§ DOCUMENT EXTRACT:
-------
Chibale went to the University of Zambia to pursue a bachelor’s degree in chemistry. “It was when I was an undergraduate that I really began to fall in love with chemistry,” he says, and he took a particular liking to organic chemistry. After college, he worked at a local explosives company as a development chemist, synthesizing explosive chemicals and assembling detonators. At the same time, he was applying for positions and scholarships at universities outside Zambia. After countless applications, he secured a scholarship to study for a PhD at the University of Cambridge.
Even though Chibale had obtained a bachelor of science in chemistry and had industry work experience as a chemist, he found himself ill prepared to study at Cambridge. The lack of science exposure growing up and the small chemistry program at the University of Zambia put him at a disadvantage, he says. There was a lot of adjustment to be made, too. Traveling to Cambridge was his first time out of Africa, and he found things like the weather, the food, and even the science in Cambridge to be strange. However, “a disadvantage can be an advantage,” he says. And knowing he was far behind his classmates gave him an extra push to be successful. After obtaining his PhD from Cambridge, he completed postdocs in synthetic organic chemistry at the University of Liverpool and Scripps Research in California. He then found a position at the University of Cape Town.
-------
[Stored data entries]
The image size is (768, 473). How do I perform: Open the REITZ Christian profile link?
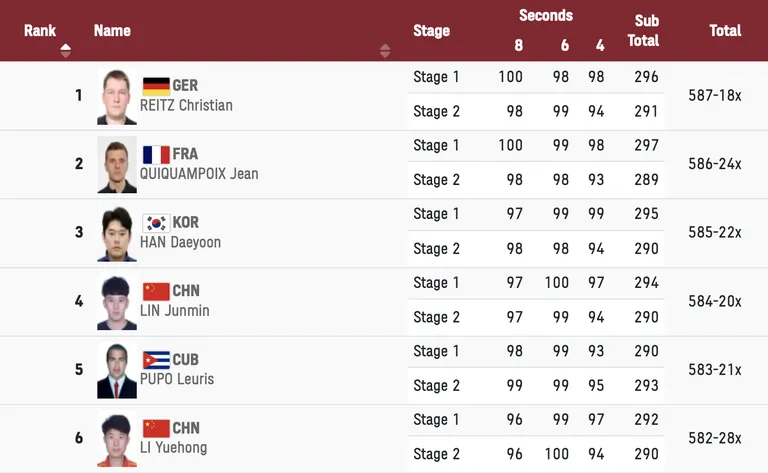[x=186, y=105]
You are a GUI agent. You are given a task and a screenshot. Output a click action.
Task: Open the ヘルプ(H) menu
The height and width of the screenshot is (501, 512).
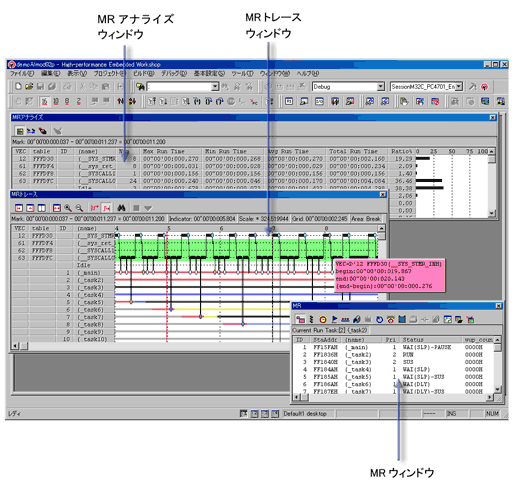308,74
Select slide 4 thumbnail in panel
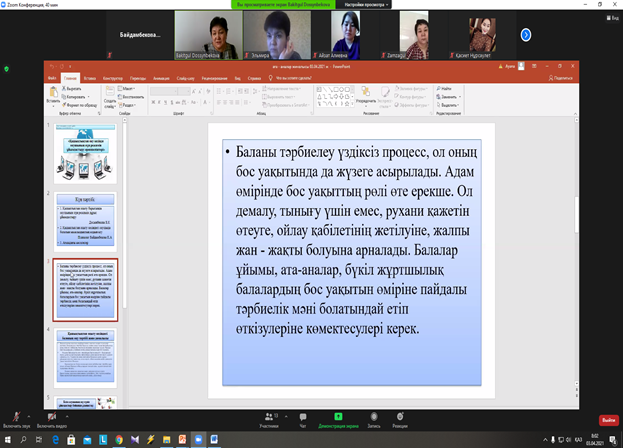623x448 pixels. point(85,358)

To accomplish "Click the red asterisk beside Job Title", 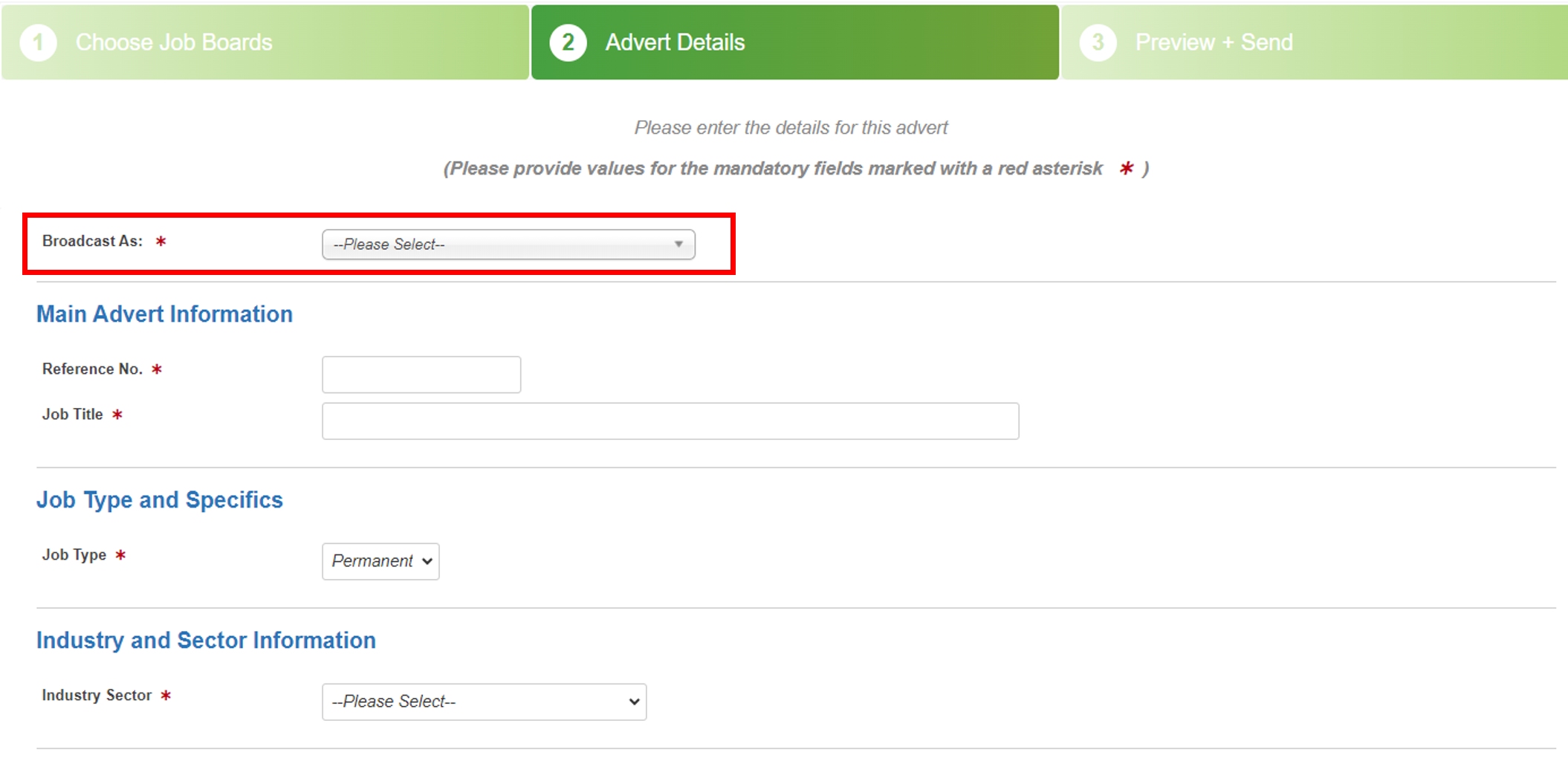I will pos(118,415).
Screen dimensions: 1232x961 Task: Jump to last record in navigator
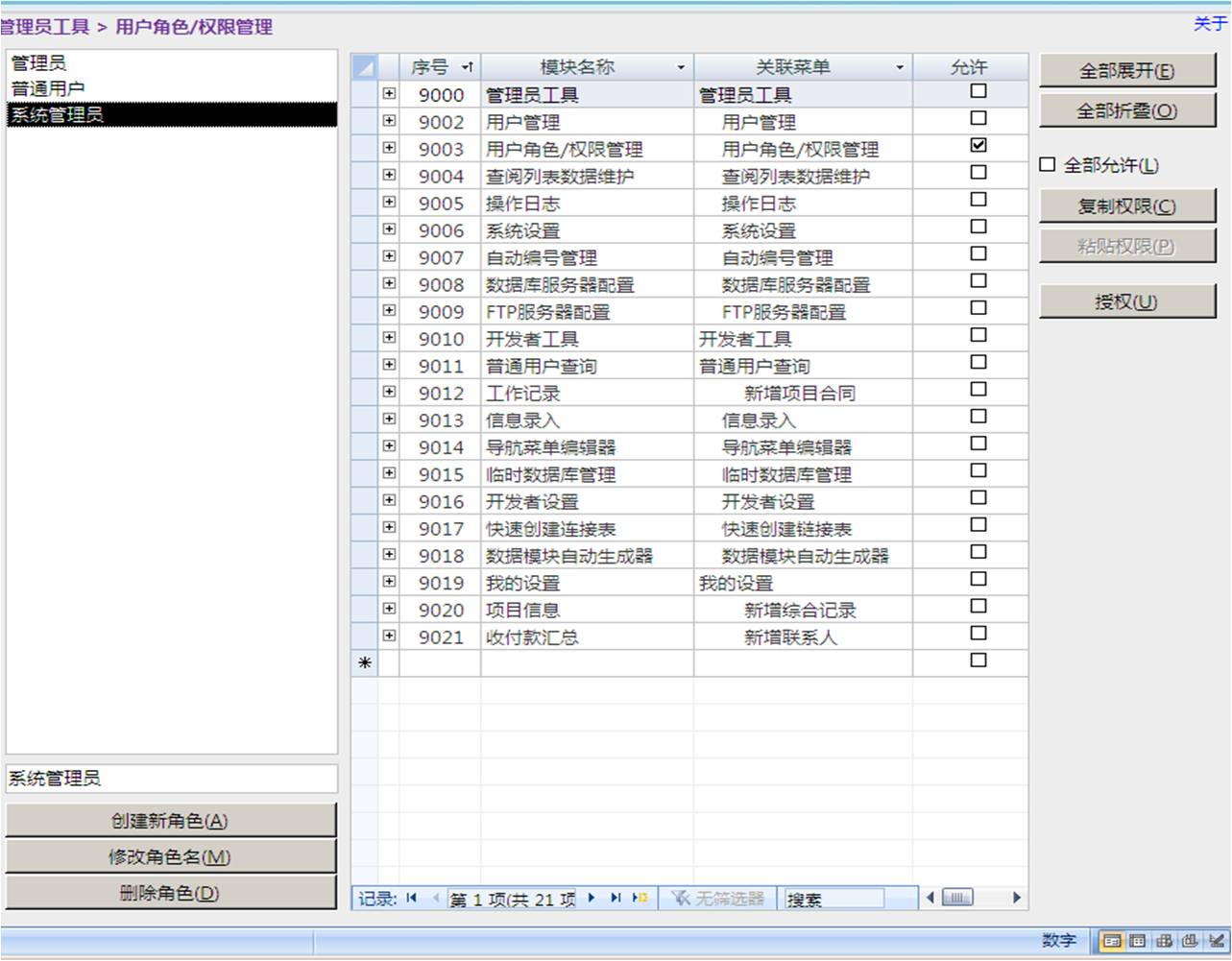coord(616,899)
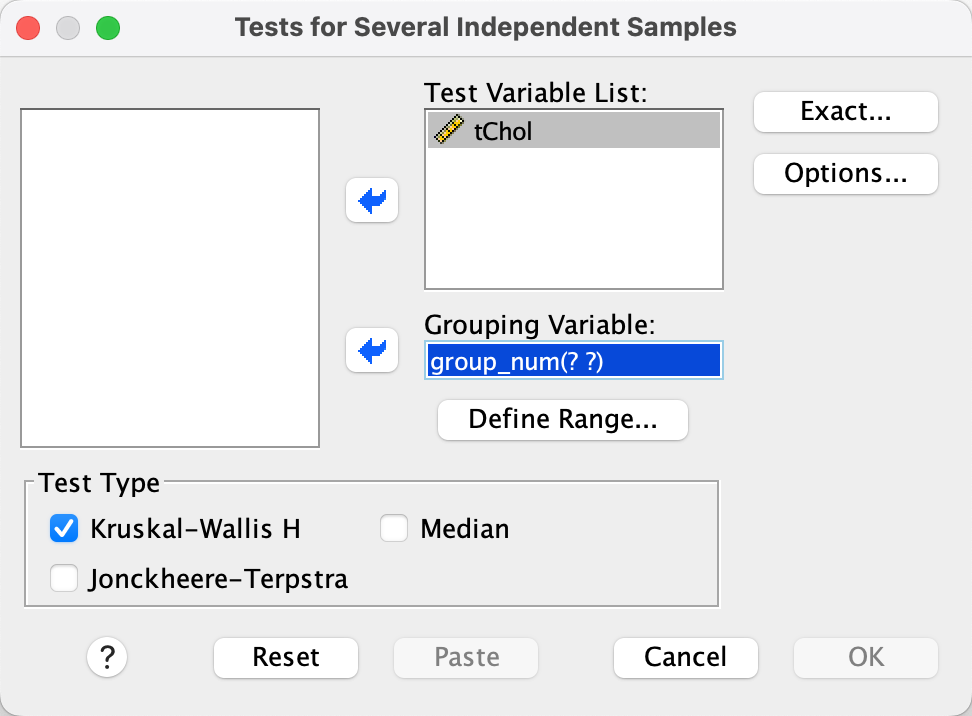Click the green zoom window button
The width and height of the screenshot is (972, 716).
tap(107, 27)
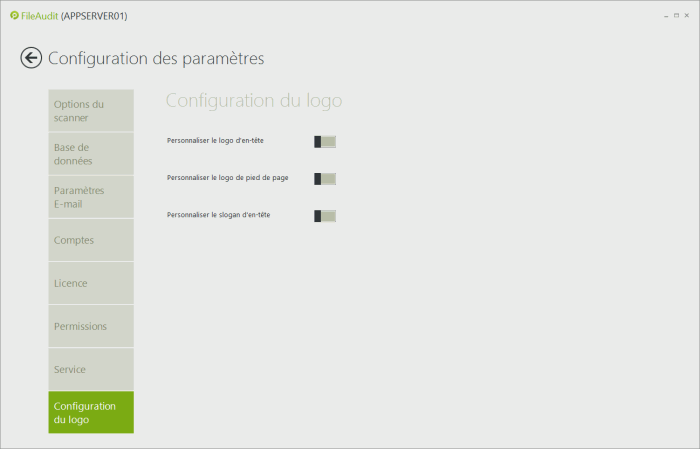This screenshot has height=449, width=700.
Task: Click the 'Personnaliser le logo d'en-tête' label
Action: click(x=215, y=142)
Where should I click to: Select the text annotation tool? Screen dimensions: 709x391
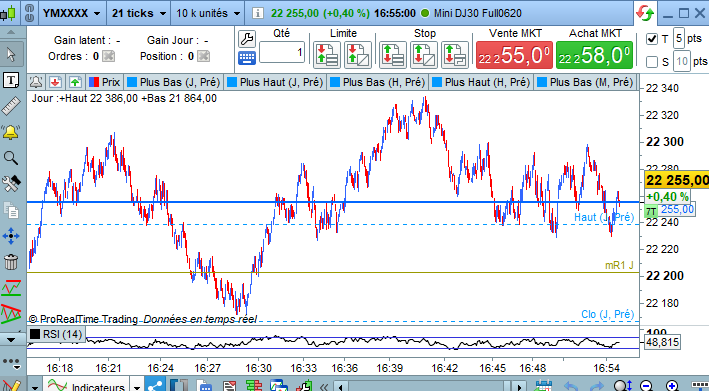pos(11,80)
-------
§ EXERCISE INSTRUCTIONS:
[A] Write out the part of the text about Chibale's chemistry career, starting at "Even though Chibale" and ending at "of Cape Town.".
[B] Extend the text about Chibale's path in chemistry, picking up after its final sentence.
The material was taken from a different source than the text.

§ OUTPUTS FOR THE TASKS:
[A]
Even though Chibale had obtained a bachelor of science in chemistry and had industry work experience as a chemist, he found himself ill prepared to study at Cambridge. The lack of science exposure growing up and the small chemistry program at the University of Zambia put him at a disadvantage, he says. There was a lot of adjustment to be made, too. Traveling to Cambridge was his first time out of Africa, and he found things like the weather, the food, and even the science in Cambridge to be strange. However, “a disadvantage can be an advantage,” he says. And knowing he was far behind his classmates gave him an extra push to be successful. After obtaining his PhD from Cambridge, he completed postdocs in synthetic organic chemistry at the University of Liverpool and Scripps Research in California. He then found a position at the University of Cape Town.

[B]
At Cape Town, Chibale wears two hats. He has an academic appointment as an organic chemist, and he is the founder of the Drug Discovery and Development Centre, known as H3D. The institute is one of a kind as a major multidisciplinary research center within a university and has even earned the attention of funders like the Bill and Melinda Gates Foundation. Chibale says H3D is building infrastructure for research and bringing scientific talent to South Africa so that scientists can solve problems in drug development locally. In particular, H3D focuses on malaria, tuberculosis, and antimicrobial resistance. Chibale hopes his research will expand to develop preclinical tools to prioritize small molecules according to their predicted pharmacological profile in the African population; this work will aim to improve outcomes from clinical trials that were mostly conducted with Caucasian participants. As important as the research is, creating jobs and building infrastructure in Africa are just as critical, Chibale says. And that infrastructure relates to the COVID-19 pandemic. “We’ve got to build local,” he says, “because that’s the only way that a country is going to respond to a pandemic.”